Erdoğan'ın kozunu elinden almak
ARD'nin İstanbul muhabiri Karin Senz, tagesschau.de'deki yazısında Avrupa'yı ikiyüzlülükle suçluyor:
“Avrupa Türkiye'ye askeri anlamda ... destek olmayı kesinlikle istemiyor. Ne de olsa bu felaketin sorumlusu kendisi. Doğru, öyle. Ama bu kez Erdoğan'ın hedefini salt güç ve nüfuza indirgeyemeyiz. Onun yapmaya çalıştığı da daha fazla sığınmacıyı ülkesinden uzak tutmak. Erdoğan'ın izlediği bu yol kınanmalıdır. Ama aynı şeyi, insanlık onurunu çiğneyen yöntemlerle Avrupa da yapmaya çalışıyor. Fidye ödeyerek kendini kurtarıyor ve Türkiye'ye ardı ardına milyarlar döküyor. ... Görünürde bir çözüm yok, ama şimdi ilk adımı atmanın tam zamanı. Avrupa ülkeleri Türkiye'den sığınmacı almak zorunda. Böylece Erdoğan'ın elindeki kozu da almış olurlar. Daha da önemlisi, 2015'ten beri ilk kez yine kendilerine yakışacak şekilde insaniyet göstermiş olurlar.”
Kazanan kaos olmamalı
Berlingske'ye göre AB, kendi sınırlarında asayişi sağlamak zorunda:
“Gelişmeler gösterdi ki, Avrupa'nın sınırlarındaki iltica baskısının çözümünü başka ülkelere devretmek çok tehlikeli. O zaman bugünkü gibi şantaj çabalarının kurbanı olur, bu sırada sığınmacıların haklarına saygı gösterildiğinden de emin olamayız. Türkiye gibi üçüncü ülkelerle varılan mutabakatlar tek kalmamalı. Bugün Yunanistan sınırına dayanan binlerce insan, AB'nin dış sınırlarını korumanın ne kadar önemli olduğunu hatırlatıyor bize. AB olarak yapmamız gereken, güçlünün sözünün geçmesini ve kaosu engellemektir. ... Avrupa olarak Suriye'deki askeri harekatlarına son vermesi için Rusya'ya da baskı uygulamalıyız.”
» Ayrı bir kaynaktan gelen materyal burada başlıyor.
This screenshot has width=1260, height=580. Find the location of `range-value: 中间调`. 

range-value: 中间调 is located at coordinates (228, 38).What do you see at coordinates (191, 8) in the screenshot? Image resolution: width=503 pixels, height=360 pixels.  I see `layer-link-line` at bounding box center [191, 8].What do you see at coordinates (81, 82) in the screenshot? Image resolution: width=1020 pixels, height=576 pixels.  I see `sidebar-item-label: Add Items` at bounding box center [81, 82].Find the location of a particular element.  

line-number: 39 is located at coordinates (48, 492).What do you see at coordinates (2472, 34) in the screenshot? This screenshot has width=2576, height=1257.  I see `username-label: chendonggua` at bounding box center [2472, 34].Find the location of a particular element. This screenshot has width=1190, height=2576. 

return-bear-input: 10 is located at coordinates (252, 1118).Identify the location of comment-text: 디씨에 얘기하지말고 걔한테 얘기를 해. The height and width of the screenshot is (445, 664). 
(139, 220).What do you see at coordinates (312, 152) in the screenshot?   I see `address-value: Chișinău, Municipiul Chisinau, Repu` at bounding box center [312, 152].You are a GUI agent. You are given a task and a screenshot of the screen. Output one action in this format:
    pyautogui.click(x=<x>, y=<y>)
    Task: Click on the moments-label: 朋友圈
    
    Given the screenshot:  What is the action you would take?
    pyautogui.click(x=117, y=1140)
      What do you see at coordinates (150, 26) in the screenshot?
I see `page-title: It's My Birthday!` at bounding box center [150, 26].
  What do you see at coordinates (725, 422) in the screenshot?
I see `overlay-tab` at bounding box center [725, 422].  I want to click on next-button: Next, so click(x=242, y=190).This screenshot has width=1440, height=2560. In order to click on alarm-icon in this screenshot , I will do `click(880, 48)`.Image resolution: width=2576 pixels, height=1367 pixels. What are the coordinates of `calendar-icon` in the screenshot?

Rusya'ya yeni yaptırımlar ihtimal dışı
Ria Novosti, Erdoğan'ın sınırları açarak AB'yi Rusya'ya karşı daha katı tutum takınmaya zorlayabileceğine inanmıyor:
“Sınırlarındaki sığınmacı kalabalığından ve 2015'teki 'göç krizinin' tekrarlamasından korkan AB'nin Rusya'yı ekonomik yöntemlerle etkileme kararı almaya çalıştığını varsayalım. Bu senaryo (yakın geçmişteki) tarihi deneyimlere ve Paris ile Berlin yönetimlerinin jeopolitik mantığına uymaz. AB'nin, kendine zarar vermeden Rusya'ya uygulayabileceği tüm yaptırımlar zaten halihazırda yürürlükte. Bunun dışındaki her adım olağanüstü hal için hazırda tutulması gereken önlemlerdir. 'Türkiye'nin Suriye'deki çıkarlarını korumak', Berlin ya da Paris'in kendilerine bu kadar acı verecek adımları atmasına değecek bir şey değil.”